The task> Repeat every row from the one containing "Locate an element" down to the one containing "Image resolution: width=1456", and nothing else.

[BEGIN Entries provided]

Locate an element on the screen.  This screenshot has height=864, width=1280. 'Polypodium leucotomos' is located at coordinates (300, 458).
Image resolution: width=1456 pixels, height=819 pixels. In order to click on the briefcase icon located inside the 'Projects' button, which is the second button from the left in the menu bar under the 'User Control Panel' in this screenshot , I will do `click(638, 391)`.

[END Entries provided]
[BEGIN Entries provided]

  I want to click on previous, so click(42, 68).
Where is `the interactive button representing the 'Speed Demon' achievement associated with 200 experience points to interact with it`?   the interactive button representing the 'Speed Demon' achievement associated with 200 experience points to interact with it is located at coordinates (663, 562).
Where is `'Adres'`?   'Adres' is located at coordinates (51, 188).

[END Entries provided]

Response>
Locate an element on the screen.  This screenshot has height=864, width=1280. 'Polypodium leucotomos' is located at coordinates (300, 458).
Image resolution: width=1456 pixels, height=819 pixels. In order to click on the briefcase icon located inside the 'Projects' button, which is the second button from the left in the menu bar under the 'User Control Panel' in this screenshot , I will do `click(638, 391)`.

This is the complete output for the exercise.